Direct-to-Bladder Immunotherapy Drug to Be Studied in Bladder Cancer


The first patient was dosed with lerapolturev in a phase 1/2 clinical trial evaluating the drug in patients with bladder cancer and other solid tumors.

The first patient with recurrent non-muscle invasive bladder cancer received treatment with lerapolturev in the phase 1/2 LUMINOS-103 clinical trial, according to Istari Oncology, the manufacturer of the novel drug.

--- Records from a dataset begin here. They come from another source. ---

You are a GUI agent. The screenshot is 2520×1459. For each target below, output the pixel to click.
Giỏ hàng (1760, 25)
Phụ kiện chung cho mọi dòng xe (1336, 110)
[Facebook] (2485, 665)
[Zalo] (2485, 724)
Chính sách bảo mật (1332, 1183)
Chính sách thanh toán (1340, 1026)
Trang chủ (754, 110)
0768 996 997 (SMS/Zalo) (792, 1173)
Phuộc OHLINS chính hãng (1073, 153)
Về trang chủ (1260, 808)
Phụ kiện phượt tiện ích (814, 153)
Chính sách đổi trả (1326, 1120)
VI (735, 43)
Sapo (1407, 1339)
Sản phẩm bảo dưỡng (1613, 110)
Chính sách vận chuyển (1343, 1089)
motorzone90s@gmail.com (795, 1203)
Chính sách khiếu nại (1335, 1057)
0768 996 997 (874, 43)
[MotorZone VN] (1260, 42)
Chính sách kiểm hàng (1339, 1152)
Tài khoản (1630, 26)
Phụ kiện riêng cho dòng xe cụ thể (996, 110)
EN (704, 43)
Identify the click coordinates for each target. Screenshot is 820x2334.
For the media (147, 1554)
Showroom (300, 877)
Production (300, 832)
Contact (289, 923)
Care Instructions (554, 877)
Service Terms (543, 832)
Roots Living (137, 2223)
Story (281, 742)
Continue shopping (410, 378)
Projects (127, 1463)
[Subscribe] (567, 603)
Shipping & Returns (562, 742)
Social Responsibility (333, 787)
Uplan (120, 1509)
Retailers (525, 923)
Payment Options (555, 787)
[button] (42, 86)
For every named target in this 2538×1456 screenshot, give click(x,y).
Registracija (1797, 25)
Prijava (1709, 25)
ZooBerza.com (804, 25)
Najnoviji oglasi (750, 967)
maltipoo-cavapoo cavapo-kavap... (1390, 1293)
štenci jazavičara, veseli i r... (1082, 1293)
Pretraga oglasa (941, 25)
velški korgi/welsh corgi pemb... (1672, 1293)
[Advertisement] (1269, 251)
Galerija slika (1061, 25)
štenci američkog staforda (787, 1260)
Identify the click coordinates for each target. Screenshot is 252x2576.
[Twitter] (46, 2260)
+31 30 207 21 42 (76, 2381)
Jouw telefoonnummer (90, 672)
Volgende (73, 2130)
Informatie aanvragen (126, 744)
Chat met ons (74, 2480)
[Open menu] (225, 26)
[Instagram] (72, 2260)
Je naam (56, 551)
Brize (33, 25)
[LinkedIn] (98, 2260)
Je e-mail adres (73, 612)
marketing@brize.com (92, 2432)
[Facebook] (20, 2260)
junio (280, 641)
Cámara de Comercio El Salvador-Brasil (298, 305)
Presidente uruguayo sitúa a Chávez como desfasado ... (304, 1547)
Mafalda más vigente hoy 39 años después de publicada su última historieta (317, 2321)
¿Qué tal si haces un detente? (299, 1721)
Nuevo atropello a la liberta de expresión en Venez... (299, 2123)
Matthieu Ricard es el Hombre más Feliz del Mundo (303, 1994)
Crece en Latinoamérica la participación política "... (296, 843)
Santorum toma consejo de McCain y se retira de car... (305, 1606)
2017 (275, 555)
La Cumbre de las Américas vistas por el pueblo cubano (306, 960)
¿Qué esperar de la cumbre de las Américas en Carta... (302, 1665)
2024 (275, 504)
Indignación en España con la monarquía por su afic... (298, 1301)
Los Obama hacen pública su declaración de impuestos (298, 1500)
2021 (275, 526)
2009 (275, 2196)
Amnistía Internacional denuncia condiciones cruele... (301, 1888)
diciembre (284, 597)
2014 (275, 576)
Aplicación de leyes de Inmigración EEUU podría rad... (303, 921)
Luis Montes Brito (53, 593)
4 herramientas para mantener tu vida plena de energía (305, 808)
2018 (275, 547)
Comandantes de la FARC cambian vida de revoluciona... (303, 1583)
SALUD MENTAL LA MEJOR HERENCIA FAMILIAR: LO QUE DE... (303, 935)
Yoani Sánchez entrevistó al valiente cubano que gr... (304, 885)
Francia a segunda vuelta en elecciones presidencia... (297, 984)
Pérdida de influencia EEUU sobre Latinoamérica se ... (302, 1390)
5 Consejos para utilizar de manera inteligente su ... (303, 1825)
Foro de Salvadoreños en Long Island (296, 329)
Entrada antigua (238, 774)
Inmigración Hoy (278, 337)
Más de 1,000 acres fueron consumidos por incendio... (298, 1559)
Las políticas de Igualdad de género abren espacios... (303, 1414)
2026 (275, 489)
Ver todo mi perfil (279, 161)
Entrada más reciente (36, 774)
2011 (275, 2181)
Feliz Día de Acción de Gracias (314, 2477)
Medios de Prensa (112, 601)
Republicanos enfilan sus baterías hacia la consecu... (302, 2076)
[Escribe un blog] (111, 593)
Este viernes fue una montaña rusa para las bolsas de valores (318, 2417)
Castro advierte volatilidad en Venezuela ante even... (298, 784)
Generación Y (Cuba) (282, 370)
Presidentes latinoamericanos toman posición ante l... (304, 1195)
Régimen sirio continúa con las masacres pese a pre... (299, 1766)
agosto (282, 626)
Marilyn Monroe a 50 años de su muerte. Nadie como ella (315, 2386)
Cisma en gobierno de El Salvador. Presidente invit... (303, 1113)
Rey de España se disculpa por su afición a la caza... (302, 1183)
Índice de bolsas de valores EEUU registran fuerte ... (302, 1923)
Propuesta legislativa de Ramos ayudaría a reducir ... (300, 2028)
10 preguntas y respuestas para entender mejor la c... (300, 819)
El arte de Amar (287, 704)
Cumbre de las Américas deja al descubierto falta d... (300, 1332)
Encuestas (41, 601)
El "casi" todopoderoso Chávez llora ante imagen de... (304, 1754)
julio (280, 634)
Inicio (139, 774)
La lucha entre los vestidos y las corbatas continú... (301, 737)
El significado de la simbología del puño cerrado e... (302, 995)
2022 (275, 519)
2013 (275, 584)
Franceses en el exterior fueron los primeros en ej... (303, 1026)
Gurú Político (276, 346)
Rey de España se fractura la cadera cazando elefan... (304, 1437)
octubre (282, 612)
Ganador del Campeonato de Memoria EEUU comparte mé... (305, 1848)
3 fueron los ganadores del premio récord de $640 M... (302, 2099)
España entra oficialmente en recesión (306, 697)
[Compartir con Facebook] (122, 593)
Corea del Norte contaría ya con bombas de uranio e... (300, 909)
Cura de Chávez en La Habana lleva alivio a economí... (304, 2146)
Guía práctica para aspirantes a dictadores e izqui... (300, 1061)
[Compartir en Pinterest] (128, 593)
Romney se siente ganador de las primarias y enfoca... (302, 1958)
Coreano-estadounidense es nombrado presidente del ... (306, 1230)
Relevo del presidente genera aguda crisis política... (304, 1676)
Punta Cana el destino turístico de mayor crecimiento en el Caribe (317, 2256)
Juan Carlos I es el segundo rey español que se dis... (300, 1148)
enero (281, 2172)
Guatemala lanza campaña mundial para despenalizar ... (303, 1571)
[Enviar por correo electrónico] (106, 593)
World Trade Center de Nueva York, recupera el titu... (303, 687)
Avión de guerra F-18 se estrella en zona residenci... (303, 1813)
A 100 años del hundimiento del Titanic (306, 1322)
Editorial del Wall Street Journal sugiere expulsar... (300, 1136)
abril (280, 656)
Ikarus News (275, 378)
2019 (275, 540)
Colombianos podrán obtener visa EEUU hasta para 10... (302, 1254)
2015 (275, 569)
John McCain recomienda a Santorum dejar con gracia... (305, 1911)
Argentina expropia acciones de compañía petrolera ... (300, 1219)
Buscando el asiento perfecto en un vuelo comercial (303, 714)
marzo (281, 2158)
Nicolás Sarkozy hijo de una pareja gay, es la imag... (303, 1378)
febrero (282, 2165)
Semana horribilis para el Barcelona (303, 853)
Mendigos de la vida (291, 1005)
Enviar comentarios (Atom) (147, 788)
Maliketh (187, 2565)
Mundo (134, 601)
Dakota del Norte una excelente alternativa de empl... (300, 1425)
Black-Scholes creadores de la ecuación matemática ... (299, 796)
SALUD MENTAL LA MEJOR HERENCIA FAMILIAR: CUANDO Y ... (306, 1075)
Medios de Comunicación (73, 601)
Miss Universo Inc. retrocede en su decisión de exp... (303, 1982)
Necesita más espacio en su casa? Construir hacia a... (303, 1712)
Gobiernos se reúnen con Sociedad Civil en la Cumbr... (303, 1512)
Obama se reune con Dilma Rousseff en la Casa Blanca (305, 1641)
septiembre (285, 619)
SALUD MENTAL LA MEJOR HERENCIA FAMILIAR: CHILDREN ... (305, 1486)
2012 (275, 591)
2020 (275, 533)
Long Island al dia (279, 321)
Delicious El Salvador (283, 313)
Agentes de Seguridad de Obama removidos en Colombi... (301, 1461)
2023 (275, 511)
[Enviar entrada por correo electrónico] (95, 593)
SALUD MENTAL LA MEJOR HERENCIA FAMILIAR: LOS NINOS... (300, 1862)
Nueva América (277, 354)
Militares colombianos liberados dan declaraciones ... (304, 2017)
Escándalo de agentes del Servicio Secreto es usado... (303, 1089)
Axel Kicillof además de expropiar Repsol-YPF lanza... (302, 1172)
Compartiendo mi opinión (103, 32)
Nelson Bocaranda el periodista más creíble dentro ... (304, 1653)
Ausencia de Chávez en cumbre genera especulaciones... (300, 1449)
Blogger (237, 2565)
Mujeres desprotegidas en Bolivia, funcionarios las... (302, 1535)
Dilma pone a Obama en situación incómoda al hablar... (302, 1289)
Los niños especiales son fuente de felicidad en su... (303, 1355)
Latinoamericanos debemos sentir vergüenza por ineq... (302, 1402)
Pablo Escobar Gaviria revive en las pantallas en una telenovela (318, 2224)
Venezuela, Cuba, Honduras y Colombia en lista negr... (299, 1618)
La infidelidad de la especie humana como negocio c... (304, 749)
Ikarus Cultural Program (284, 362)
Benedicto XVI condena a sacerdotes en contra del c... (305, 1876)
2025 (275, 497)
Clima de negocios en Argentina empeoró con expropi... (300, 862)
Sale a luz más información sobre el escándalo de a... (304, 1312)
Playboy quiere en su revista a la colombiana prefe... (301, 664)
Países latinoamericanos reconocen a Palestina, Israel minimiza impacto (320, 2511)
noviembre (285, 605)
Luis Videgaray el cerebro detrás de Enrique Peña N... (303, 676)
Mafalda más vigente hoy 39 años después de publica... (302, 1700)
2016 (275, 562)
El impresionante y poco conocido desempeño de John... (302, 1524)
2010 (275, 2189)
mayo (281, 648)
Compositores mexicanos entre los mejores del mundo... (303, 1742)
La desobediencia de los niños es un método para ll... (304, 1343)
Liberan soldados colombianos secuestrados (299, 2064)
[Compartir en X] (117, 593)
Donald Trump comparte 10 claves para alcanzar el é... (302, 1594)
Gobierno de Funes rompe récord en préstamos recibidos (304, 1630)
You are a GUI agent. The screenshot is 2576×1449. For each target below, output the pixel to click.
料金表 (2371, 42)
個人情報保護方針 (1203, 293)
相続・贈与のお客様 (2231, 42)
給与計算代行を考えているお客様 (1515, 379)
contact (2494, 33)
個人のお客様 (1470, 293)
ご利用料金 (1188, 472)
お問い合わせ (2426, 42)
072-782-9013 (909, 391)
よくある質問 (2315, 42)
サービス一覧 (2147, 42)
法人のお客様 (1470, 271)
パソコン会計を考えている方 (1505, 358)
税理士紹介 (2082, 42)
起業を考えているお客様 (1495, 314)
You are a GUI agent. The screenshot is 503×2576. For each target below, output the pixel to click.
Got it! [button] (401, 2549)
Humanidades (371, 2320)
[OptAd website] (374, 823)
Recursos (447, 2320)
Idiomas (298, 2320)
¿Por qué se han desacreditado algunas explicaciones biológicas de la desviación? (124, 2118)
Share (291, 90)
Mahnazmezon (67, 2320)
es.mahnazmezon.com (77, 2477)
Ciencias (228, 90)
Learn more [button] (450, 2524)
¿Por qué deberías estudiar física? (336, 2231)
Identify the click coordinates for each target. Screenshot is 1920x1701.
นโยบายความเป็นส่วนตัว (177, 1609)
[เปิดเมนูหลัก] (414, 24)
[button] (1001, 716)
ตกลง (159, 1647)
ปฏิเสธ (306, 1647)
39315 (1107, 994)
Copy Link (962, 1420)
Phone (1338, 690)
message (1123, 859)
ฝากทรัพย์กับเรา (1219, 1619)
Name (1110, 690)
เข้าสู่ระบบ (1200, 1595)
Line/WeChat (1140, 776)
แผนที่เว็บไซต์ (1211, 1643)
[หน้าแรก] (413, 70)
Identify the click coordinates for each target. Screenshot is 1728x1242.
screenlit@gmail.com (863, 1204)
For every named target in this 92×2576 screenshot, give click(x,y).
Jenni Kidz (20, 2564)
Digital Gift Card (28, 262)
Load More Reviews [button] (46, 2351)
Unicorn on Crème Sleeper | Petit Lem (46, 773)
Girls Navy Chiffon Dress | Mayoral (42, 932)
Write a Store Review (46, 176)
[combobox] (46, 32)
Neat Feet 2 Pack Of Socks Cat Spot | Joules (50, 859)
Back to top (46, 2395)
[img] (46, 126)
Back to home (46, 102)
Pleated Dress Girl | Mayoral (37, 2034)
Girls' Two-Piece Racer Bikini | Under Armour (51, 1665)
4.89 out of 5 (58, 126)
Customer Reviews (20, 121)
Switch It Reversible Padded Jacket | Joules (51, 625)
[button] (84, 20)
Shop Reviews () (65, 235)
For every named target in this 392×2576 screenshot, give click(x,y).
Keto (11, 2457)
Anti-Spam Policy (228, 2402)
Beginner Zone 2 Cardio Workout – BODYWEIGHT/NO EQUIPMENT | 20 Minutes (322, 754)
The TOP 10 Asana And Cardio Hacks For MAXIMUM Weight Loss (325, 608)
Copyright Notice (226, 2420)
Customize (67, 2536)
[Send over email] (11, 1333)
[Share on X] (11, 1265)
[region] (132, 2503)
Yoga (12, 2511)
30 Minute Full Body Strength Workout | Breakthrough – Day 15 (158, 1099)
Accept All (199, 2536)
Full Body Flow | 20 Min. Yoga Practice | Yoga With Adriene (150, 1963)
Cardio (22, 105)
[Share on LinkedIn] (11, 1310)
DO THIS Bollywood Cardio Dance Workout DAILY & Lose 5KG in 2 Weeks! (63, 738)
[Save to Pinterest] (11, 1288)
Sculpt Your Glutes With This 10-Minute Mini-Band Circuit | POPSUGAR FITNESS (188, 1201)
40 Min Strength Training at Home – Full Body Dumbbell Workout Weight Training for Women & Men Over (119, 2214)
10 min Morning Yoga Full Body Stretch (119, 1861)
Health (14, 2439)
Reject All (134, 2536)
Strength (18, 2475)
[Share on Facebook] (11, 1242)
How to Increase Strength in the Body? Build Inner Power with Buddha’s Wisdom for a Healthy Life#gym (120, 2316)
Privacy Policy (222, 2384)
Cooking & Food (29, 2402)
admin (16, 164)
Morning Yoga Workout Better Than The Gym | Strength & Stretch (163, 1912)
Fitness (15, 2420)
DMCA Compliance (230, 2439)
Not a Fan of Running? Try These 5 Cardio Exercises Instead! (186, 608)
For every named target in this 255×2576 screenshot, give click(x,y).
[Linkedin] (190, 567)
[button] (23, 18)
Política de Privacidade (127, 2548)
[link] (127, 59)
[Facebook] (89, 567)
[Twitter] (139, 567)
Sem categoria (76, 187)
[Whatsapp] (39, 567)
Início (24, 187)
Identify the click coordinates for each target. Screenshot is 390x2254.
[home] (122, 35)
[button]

LUMINOS-103 is a basket trial, meaning that researchers are evaluating lerapolturev-containing regimens in a variety of cancer types. For this particular study, lerapolturev will be investigated with or without PD-L1 inhibitors in adults with solid tumors.

The goal of the bladder cancer portion of the trial is to test the intravesical instillation (injected directly into the bladder) of lerapolturev, and how well it can infect tumor cells. Researchers will be looking at the proportion of patients who undergo cystectomy (bladder removal) or tumor resection as scheduled, as well as the safety and tolerability of lerapolturev.

Lerapolturev is an immunotherapy agent that targets poliovirus receptor CD155, which is commonly expressed on solid tumor cells. Through binding with that protein, lerapolturev works in three ways:

  • Engaging and activating antigen-presenting cells, priming T cells to find and fight cancer
  • Killing tumors directly, and releasing antigens
  • Boosting the immune response by recalling polio vaccine-specific T cells

“We know that (non-muscle invasive bladder cancer) tissue expresses the poliovirus receptor, CD155 and is responsive to immunotherapy, providing the rationale for intravesicular lerapolturev for patients with low to intermediate risk BCG-naïve (disease),” said Dr. W. Garrett Nichols, chief medical officer at Istari Oncology, in a press release.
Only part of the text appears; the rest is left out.